Arbeitsaufträge:
1. Mit welchen zwei Programmen kann man die Sender laut Kenny in der Diskussion über Internetradios zum Beispiel aufnehmen?
2. Prüfen Sie, ob die folgenden Aussagen mit der Diskussion über Internetradios übereinstimmen: (a) CeoN sucht Listen von Internetradios zu verschiedenen Kategorien. (b) Kenny verweist auf die Link-Sektion seiner Seite. (c) CeoN will grundsätzlich alles mitschneiden, was er empfängt.
3. Führen Sie die Diskussion über Internetradios mit dem Beitrag von propaganda X weiter.

Textauszug:

++++++++++

# I-radios, speichern der lieder



## CeoN (22. Mai 2002)

sin eher 2 fragen,
erschtens: weiss wer gute listen von inetradios zu diversen kategorien (trance,.....) 
zweitenschs: man kann sich ja per winamp bei per url eingabe da einwähln, kann man da die lieder die man empfängt auch speichern, also net alles sondern quasi per knopfdruck, bzw gibts da andere bessere programme die da auch dafür gedacht sin net so 2t tools, un wenn doch 2t tools könntet ihr die auch nennen plz 0)


----------



## Kenny (26. Mai 2002)

also ich gehe mal davon aus das, wenn du trance suchst, dann eher elektronische musik hörst...
check mal meine seite  elctronic-beats.re6.de in der link sektion findest du alles was an interessanter elektr. musik gestreamt wird.
entweder du nimmst diese dan auf, zb. mit wavelab oder cool edit, oder du nutzt die streambox...
mfg


----------



## propaganda X (4. Januar 2003)

++++++++++

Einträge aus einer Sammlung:
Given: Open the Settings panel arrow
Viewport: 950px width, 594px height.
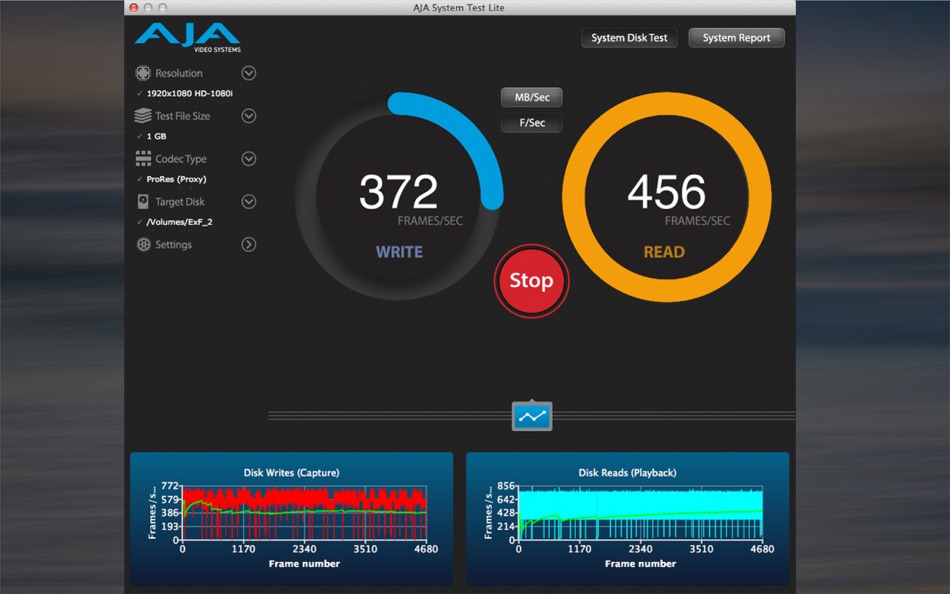Looking at the screenshot, I should coord(248,244).
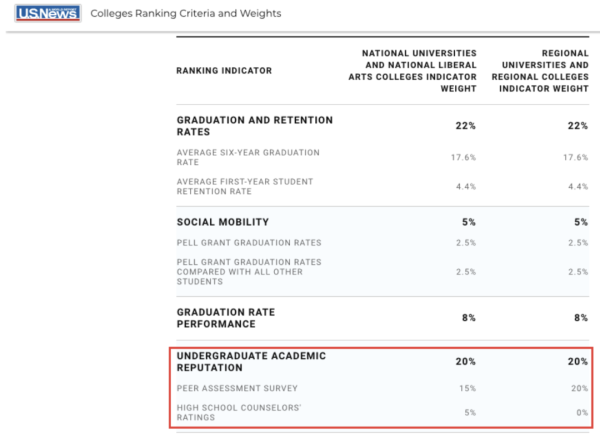Click the 17.6% regional six-year graduation weight
Viewport: 600px width, 438px height.
pos(576,157)
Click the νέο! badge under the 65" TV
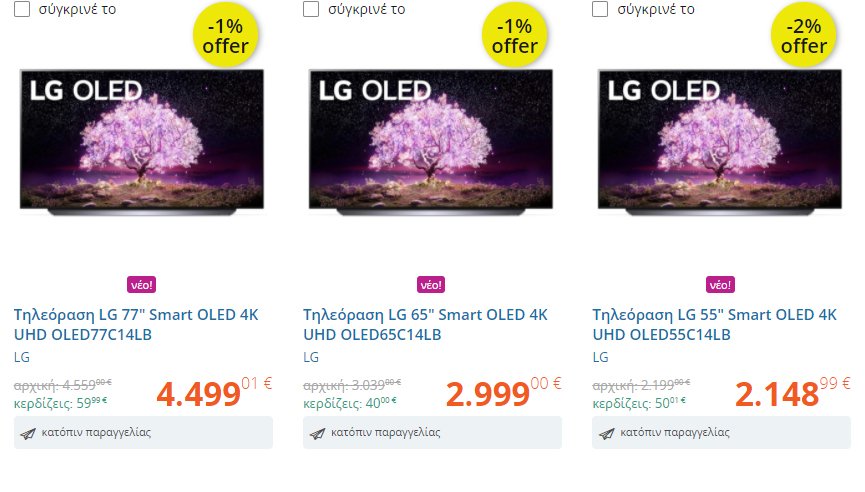865x492 pixels. 431,285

++++++++++

Lösungen der Reihe nach:
1. Mit wavelab oder cool edit.

2.
(a) Ja: „weiss wer gute listen von inetradios zu diversen kategorien“
(b) Ja: „in der link sektion findest du alles was an interessanter elektr. musik gestreamt wird“
(c) Nein: „also net alles sondern quasi per knopfdruck“

3.
internetradio aufzunehmen war immer eine schwierige sache, da gabs mal ein proggi namerns "streambox". die firma ist aber - ich glaub von real - verklagt wurden und so dass programm nicht mehr vertreiben. eigentlich ist es ja ganz einfach, man muss nur das audiosignal vom line-out abgreifen. hatte aber lange suchen müssen.
hab aber auch eins gefunden, geht spitze:

http://www.looprecorder.de

kann man unbegrenzt aufnehmen (je nach plattenplatz)


----------



## Tim C. (19. Januar 2003)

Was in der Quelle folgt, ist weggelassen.